Mais après l'instantanéité de ces réactions, vient le temps de la réflexion, réflexion menée par Jean Planchais. Le journaliste signale, à juste titre, que malgré la violence des déclarations, « ce qui compte, c'est que la question ait été posée [...]. La tache est restée, malgré le temps, les discours lénifiants, les tentatives plus ou moins adroites de justification »134 . Et Jean Planchais en profite pour rappeler l'activité déployée à la villa Sésini, « véritable usine à tortures parmi d'autres » et l'affaire Audin. Il s'interroge sur les responsabilités, la plus grande faute revenant aux hommes au pouvoir mais aussi à l'opinion publique : « dénoncée, la torture a longtemps laissé la masse de l'opinion indifférente ». La polémique peut être saluée comme la fin d'un silence coupable. Planchais résume alors le travail de mémoire que l'opinion doit accomplir non pas uniquement sur la torture mais sur la guerre d'Algérie en général : « Le souvenir qu'il faut conserver, c'est celui d'une guerre longue et féroce [...], d'un mécanisme politique absurde [...], d'un manque de clairvoyance et de générosité ». C'est ce travail de mémoire qui est primordial et non la recherche de responsabilités dans les atrocités commises, et de toute manière amnistiées, d'autant plus que ceux qui ont été conduits à perdre leur dignité, ne sont pas les torturés mais les tortionnaires. Cette analyse montre bien qu'au-delà du cri d'orfraie des anciens acteurs du conflit, une réflexion distanciée sur la guerre commence à voir le jour, certes au sein d'un journal élitiste qui, de surcroît, ne s'est pas compromis pendant la guerre.

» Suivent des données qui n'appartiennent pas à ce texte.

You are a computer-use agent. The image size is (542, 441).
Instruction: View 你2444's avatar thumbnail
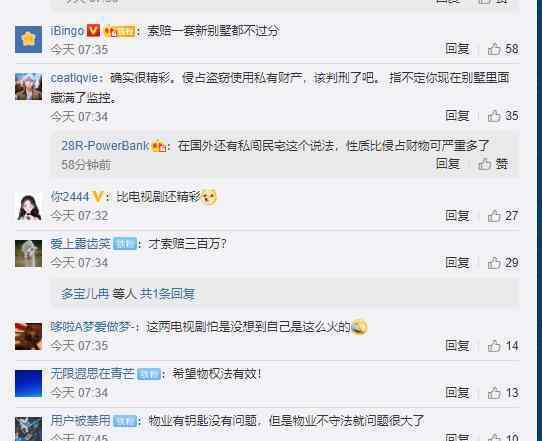(x=29, y=207)
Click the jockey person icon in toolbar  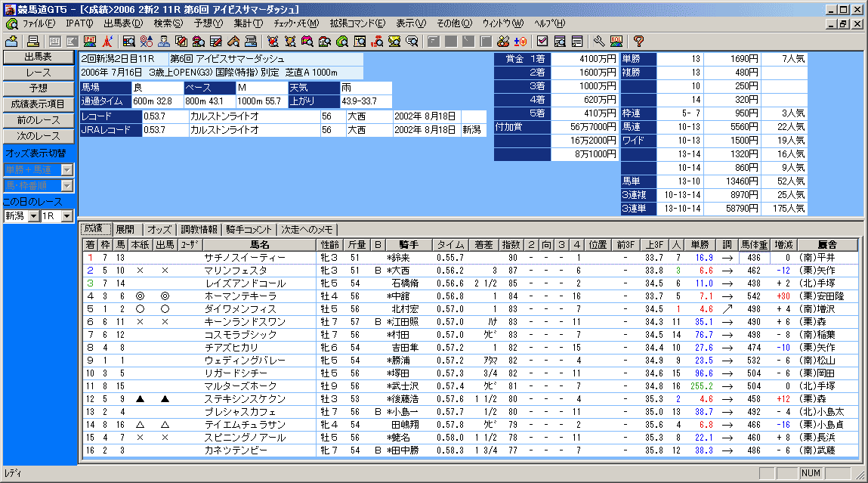pyautogui.click(x=164, y=41)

L'affaire Audin-Erulin resurgit quelques mois plus tard, dans un nouvel article signé par Jean Planchais, « Le Silence », paru le 28 septembre 1979. Planchais, à l'occasion de la mort d'Erulin, s'en prend à la loi d'amnistie qui impose un silence préjudiciable pour les victimes de la torture mais encore plus pour ceux qui l'ont pratiqué. Ces derniers se trouvent en effet dans l'impossibilité de répondre aux terribles questions qui leur sont posées sous peine de porter atteinte à l'honneur de l'armée ou d'enfreindre la loi d'amnistie :

« Au nom de la loi se trouvaient ainsi bâillonnés à la fois les accusateurs, du moins en principe, et, dans la pratique l'accusé. Il fallait à tout prix éviter le «grand déballage» qui eût mis à rude épreuve la cohésion et le prestige encore fragiles de l'armée et risque de semer la tempête dans les milieux politiques »

Jean Planchais reprend le thème, déjà énoncé dans « Retour à la villa Sésini », du

tortionnaire davantage victime que le torturé d'après une logique inspirée de la célèbre

dialectique du maître et de l'esclave de Hegel : celui qui subit les tortures, peut toujours se raccrocher à son humanité, à sa force morale plus grande que celui qui cherche à provoquer la souffrance tandis que l'humanité est refusée au tortionnaire, il a renié et son intelligence et ses émotions pour pouvoir pratiquer ces atrocités. La question de la torture reste polémique et taboue parce qu'elle met en cause au-delà des responsabilités personnelles, le fonctionnement et de l'Etat et de l'armée, à savoir les deux institutions-clé dans une démocratie. Pour Jean Planchais, c'est la loi qui a engendré le silence autour de la guerre d'Algérie.